I didn’t think I would ever read another book about Henry James. But here I am, three quarters of the way through Michael Gorra’s Portrait of a Novel, a book-length study—or really, essay—on The Portrait of a Lady. It reads like an old-fashioned work of belles lettres, combining biography, travelogue, and literary history (plus a good deal of helpful synopsis) to explain how and why James wrote his best-loved novel. The explanation is full of grace and deep learning lightly worn. Yet Gorra takes for granted James’s homosexuality, and his sexual knowledge, as well-established facts. In this sense, it is a book of our moment, a hi-def image of the Master coming into his own. —Lorin Stein

The host, for some reason, was taking Instamatic pictures of his guests. It was not clear whether he was doing this in order to be able to show, at some future time, that there had been this gathering in his house. Or whether he thought of pictures in some voodoo sense. Or whether he found it difficult to talk. Or whether he was bored. Two underground celebrities—one of whom had become a sensation by never generating or exhibiting a flicker of interest in anything, the other of whom was known mainly for hanging around the first—were taking pictures too.

I have Lorin to thank for introducing me to Renata Adler’s 1976 first novel, Speedboat. Maybe its unconventional structure (a series of vignettes) and plotline (there isn’t really one) are not for everyone. But for sheer linguistic pleasure, fierce intelligence, and a vivid picture of seventies New York, look no further. I breezed through it in a day and have been recommending it left and right with the kind of excitement I haven’t felt in a long time.—Sadie O. Stein

Bruce Springsteen’s music is the Staff Pick of my heart. “Bobby Jean” and “Secret Garden” give tremble to the word rock, while “Born to Run” accomplishes something in music that Holden Caulfield did in literature, honestly portraying the anxiety of adolescence in a desire to escape. The New Yorker’s profile of Bruce Springsteen is a breathtaking homage to the now sixty-two-year-old rocker, who is set to embark on yet another world tour. The piece follows a young Springsteen watching Elvis on the black-and-white telly, takes us through his years of top-forty glory and out into a political movement that gave hope to the country. The profile shows that there is still heart in the music industry—even if that heart was born in Jersey. —Noah Wunsch

Suleika Jaouad was a senior at Princeton when I was a sophomore.  I didn’t know her—she was two years older, and intimidatingly beautiful. After graduation, she moved abroad. Then she was diagnosed with leukemia.
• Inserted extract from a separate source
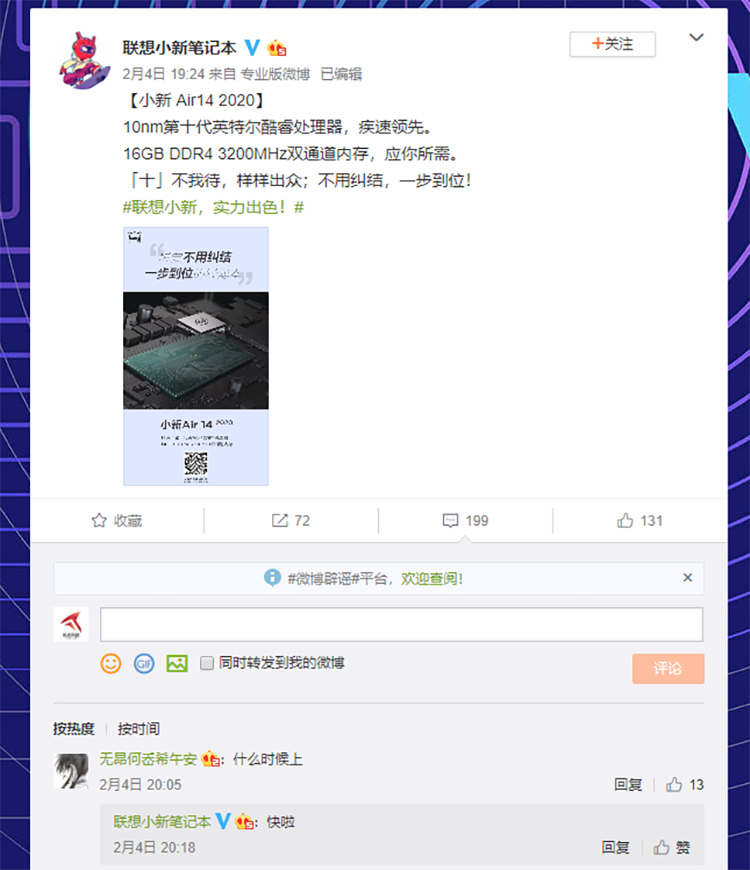The width and height of the screenshot is (750, 870).
Task: Dismiss the 微博辟谣 notice banner
Action: [687, 578]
Since the end of last year, Suleika has been writing a column for The New York Times’s “Well” blog. With frank insights and tremendous eloquence, Suleika tackles a series of tough topics, from managing pain during chemotherapy, to navigating relationships made complicated by cancer (for example, her brother becoming her bone-marrow donor). Her articles, as well the series of video clips which accompany them, offer an affecting glimpse of what it means to be a young person wrestling with cancer. —Alyssa Loh

To read Jeremiah’s Vanishing New York is to understand that New York is in the process of going extinct. Pretty much every day, a little piece of the city dies. And when it’s all gone, what will be left? Starbucks and 7-Elevens. It’s awful, properly awful. Happily, the New York City Department of Records recently made their photo archive available online, so you can experience old New York from 870,000 different high-resolution angles. It’s a nice dose of nostalgia, but in the end, they are just photos, and they won’t fully cure your sadness. For that, there’s only true tonic: go down to the oldest bookstore in your borough and buy Up in the Old Hotel, sit in the oldest bar you can think of, and read about the old Bowery, the taste of an oyster, “the smoky riverbank dawn, the racket the fishmongers make, the seaweedy smell, and the sight of plentifulness.” New York may be going extinct, but Joseph Mitchell is forever. —Arthur Holland Michel

This SodaStream commercial is a dramatic piece of cinematic artistry that can only be compared to the work of Terence Malick at his most profound. In the words of former editor Natalie Jacoby, “Where were you when I laid SodaStream’s foundation … when all the flat waters shouted for joy?” —S.O.S.